Плавтина обязана была ускользнуть с гибнущего корабля, как маленькая кроха того, чем она была, сущности, которая скоро превратится в ничто.
Ее мир был куда больше, чем Корабль, куда больше, чем экосистема или биотоп, куда больше, чем одна личность или одна культура. Все это одновременно и куда больше динамика, гораздо более сложная, чем развитие самой утонченной, самой деликатной человеческой цивилизации, когда-либо зарождавшейся на непостоянном берегу времени. Приливы чередовались с отливами на Старой Земле, стирали следы, перемещали гальку. Жизнь цвела, потом отмирала, Плавтина умирала и воскресала вновь – похожая и разная, настолько сильна была воля, порождающая источник жизни.
Ойке отыскала свою протеже, в последний раз восхитилась своим созданием, этим успехом биоинженерии, равного которому никто никогда не изобретет. Теперь настало время загрузить в фармакон столько личностных черт и истории Корабля, сколько такая слабая единица памяти сможет удержать. Плавтина найдет, как получить к нему доступ, Ойке в этом не сомневалась. И тогда она все узнает.

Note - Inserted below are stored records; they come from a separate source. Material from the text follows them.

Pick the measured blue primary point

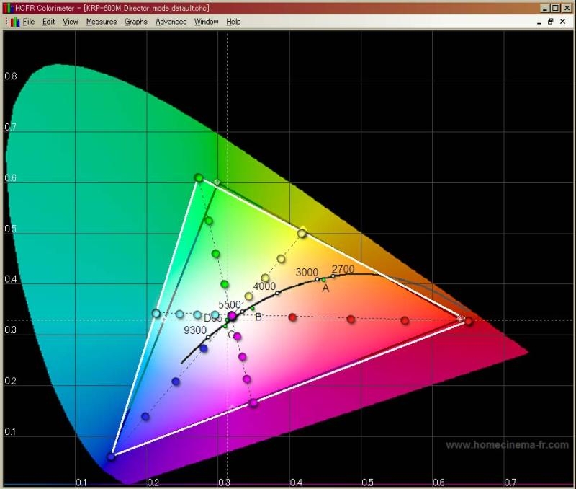pos(111,457)
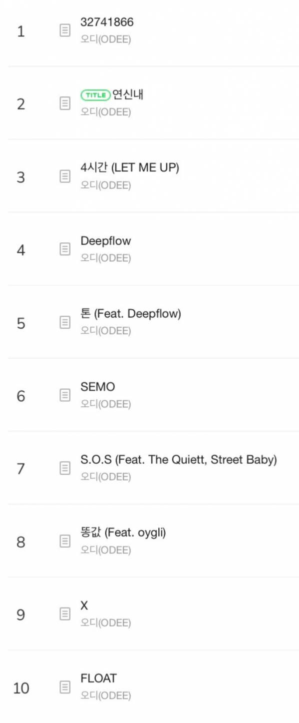
Task: Open lyrics icon for track 연신내
Action: (65, 104)
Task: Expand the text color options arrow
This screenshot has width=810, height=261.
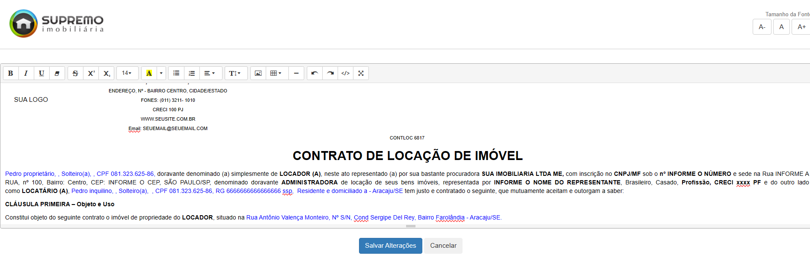Action: (161, 73)
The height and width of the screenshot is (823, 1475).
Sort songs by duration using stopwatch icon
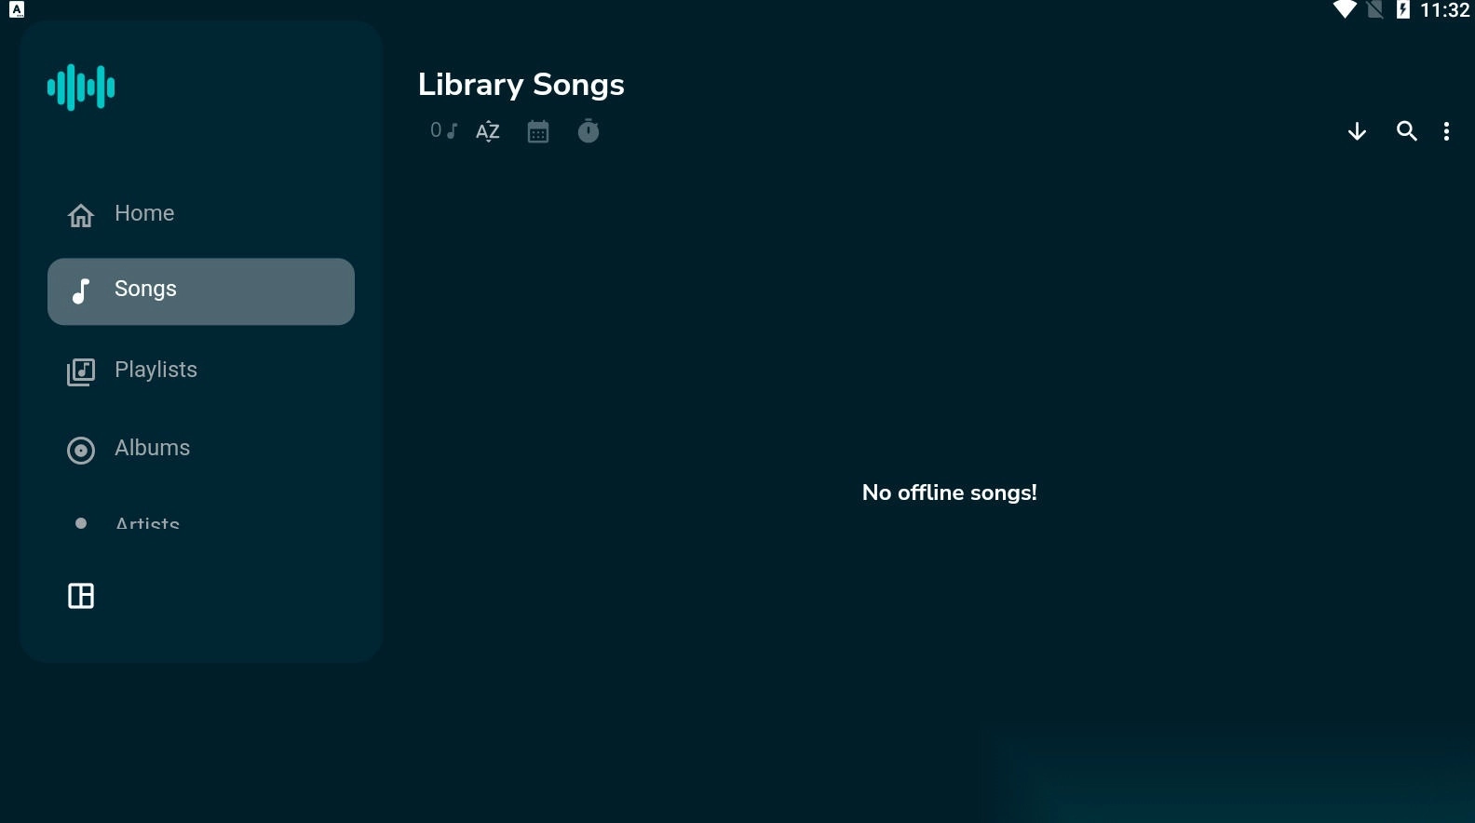point(589,131)
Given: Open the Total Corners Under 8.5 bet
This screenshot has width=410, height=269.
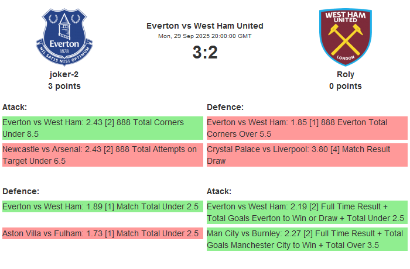Looking at the screenshot, I should (x=103, y=128).
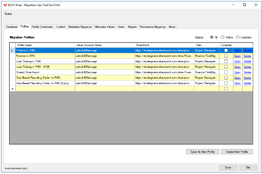
Task: Go to the Permissions Mappings tab
Action: tap(152, 27)
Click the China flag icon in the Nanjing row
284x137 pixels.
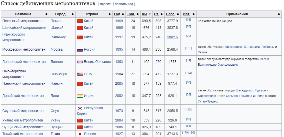[x=80, y=84]
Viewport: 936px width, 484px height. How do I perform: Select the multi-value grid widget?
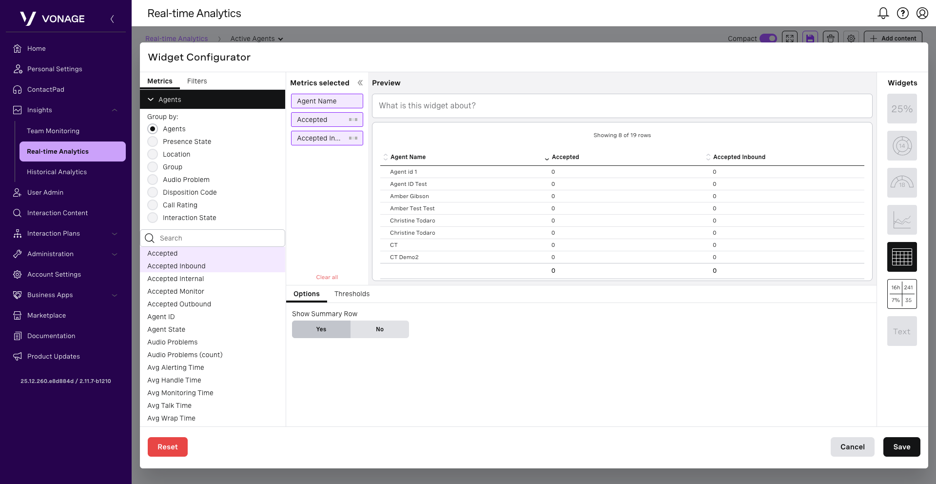pos(902,294)
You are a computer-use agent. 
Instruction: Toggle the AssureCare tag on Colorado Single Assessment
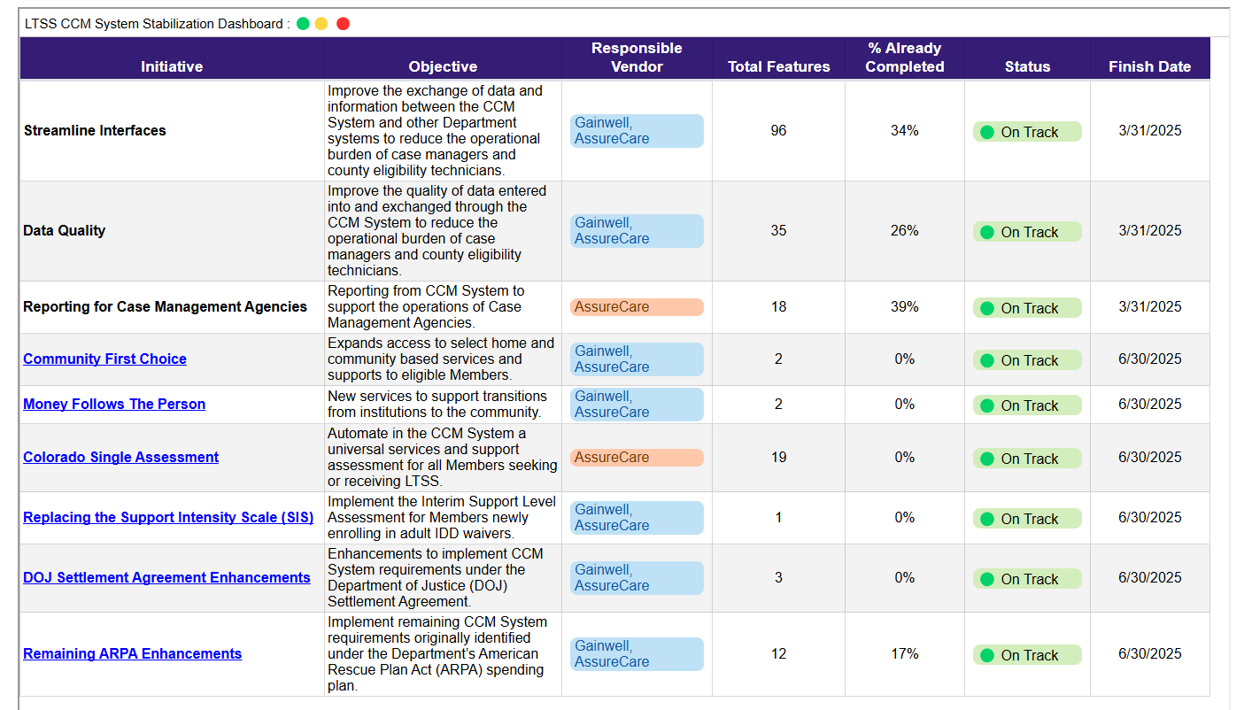tap(637, 457)
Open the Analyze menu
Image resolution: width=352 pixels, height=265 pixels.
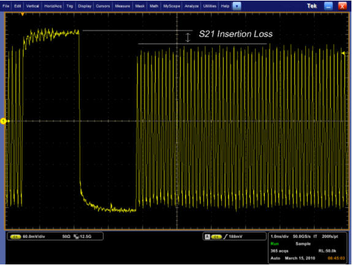(191, 6)
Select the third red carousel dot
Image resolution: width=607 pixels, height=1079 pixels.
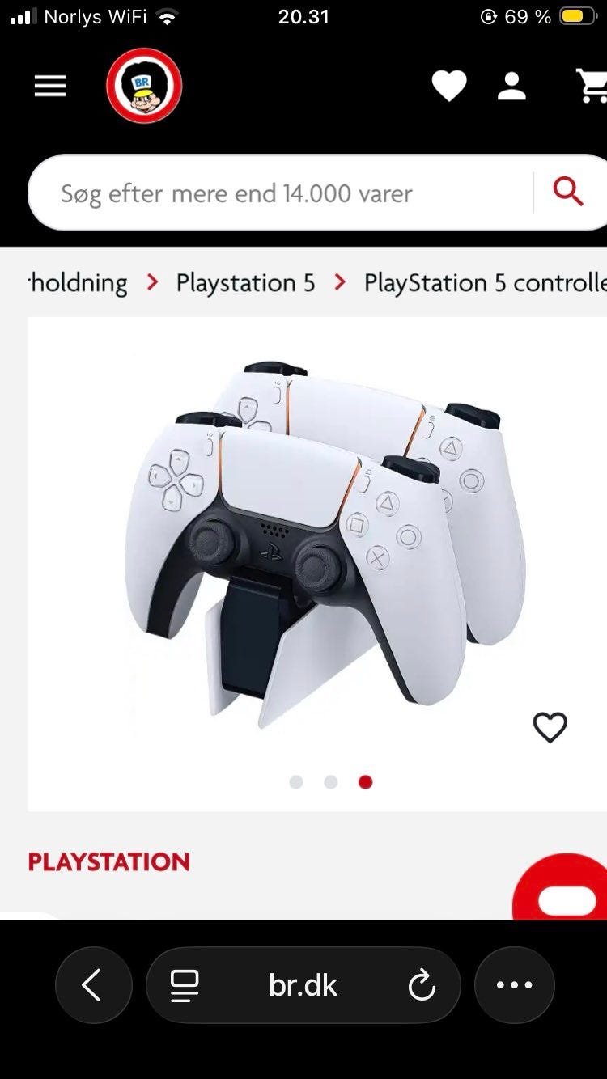(x=366, y=782)
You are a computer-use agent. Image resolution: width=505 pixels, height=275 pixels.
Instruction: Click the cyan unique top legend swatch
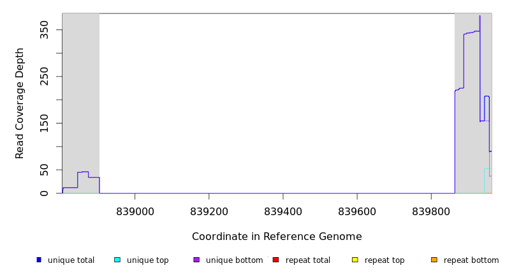(117, 260)
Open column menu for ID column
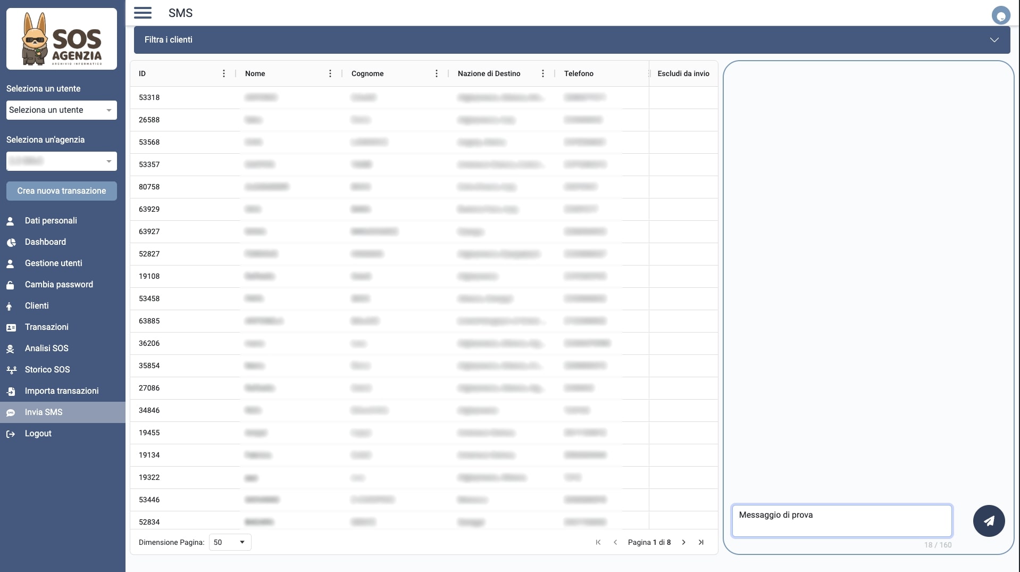 coord(224,73)
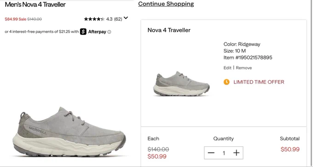Increase quantity with the plus icon
This screenshot has height=167, width=313.
[x=236, y=153]
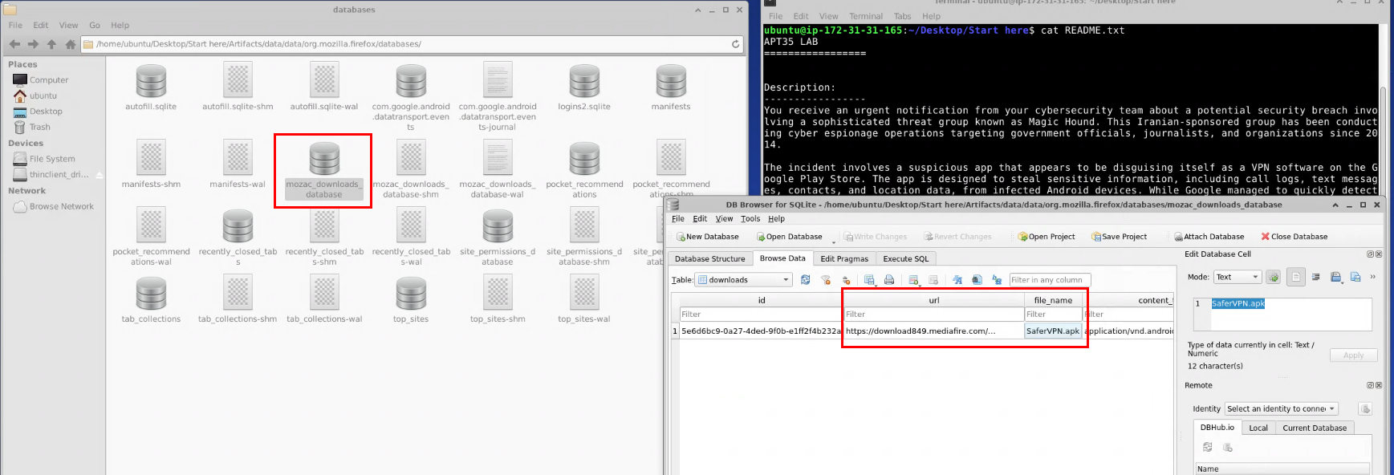This screenshot has height=475, width=1394.
Task: Reload the file manager folder view
Action: click(x=735, y=44)
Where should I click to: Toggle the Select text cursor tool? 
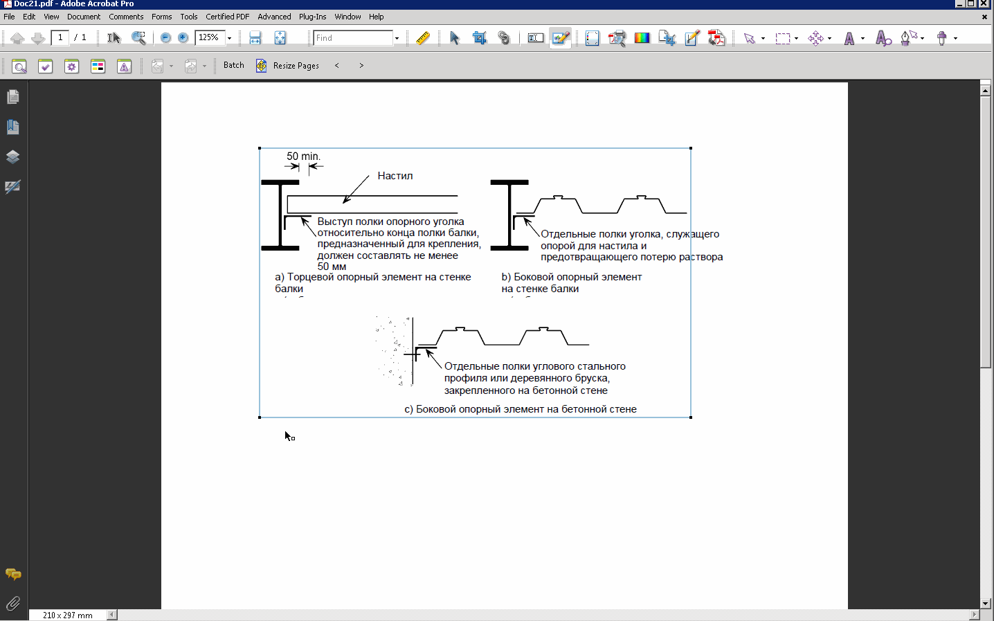pyautogui.click(x=114, y=38)
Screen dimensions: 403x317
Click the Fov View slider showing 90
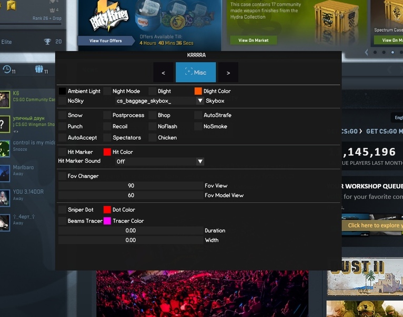click(x=131, y=186)
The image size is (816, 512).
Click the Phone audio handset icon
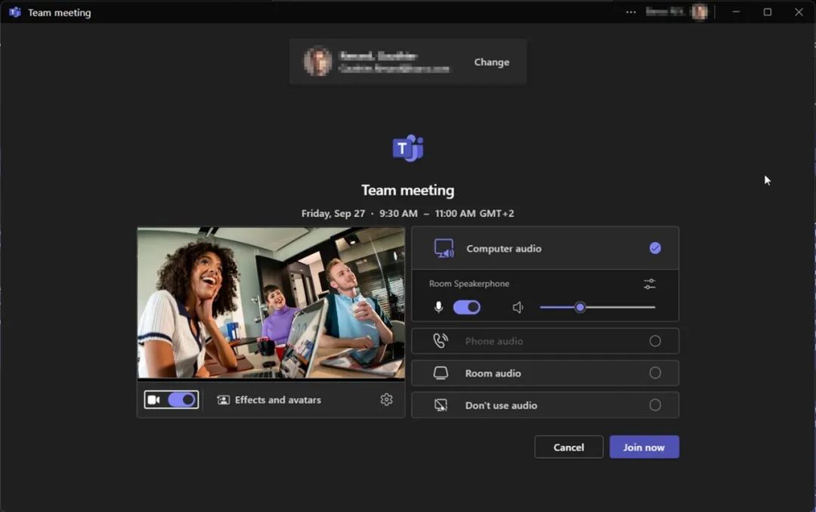click(x=440, y=341)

Ее сознание было разорвано в клочья, сократилось настолько, что она с трудом помнила, зачем все это делает. Ойке смотрела, как захватчики разрушают ее последние линии обороны. Почти любящим жестом, полным сожаления, она замкнула ток в другой защитной системе, высвобождая зернышко антиматерии – его с лихвой хватит, чтобы уничтожить Корабль.
По кораблю прошла взрывная волна. Внезапно жесткий пол устремился навстречу Плавтине, ударил ее так быстро, так сильно, что она не успела и выставить руки, чтобы защититься, и задохнулась от боли. Автоматы поспешили ей на помощь, ухватили холодными металлическими конечностями, вздернули ее на ноги. Она пошатнулась.
Все освещение теперь свелось к автономным аварийным лампам, воздух разрывал пронзительный вой сирен. Агония Корабля подходила к концу.
Плавтина не могла сдаться. Не теперь, после обещания, что она дала Ойке. Ведь теперь не осталось никого, кроме нее. Огромным усилием она вновь обрела равновесие, хотя в ушах у нее звенело, а голова гудела, и сделала первый шаг. Потом еще один, и еще, а потом, все еще дрожа, она уцепилась за дверь.
Эргаты встали за ней, выставив вперед все имеющееся у них оружие. Вергилий пощелкивал жвалами у нее в ногах, прислушиваясь к малейшей опасности. Плавтина двинулась вперед. Бледный красноватый свет высвечивал середину огромной залы, оставляя ее края в тени, такой густой, что она казалась жидкой.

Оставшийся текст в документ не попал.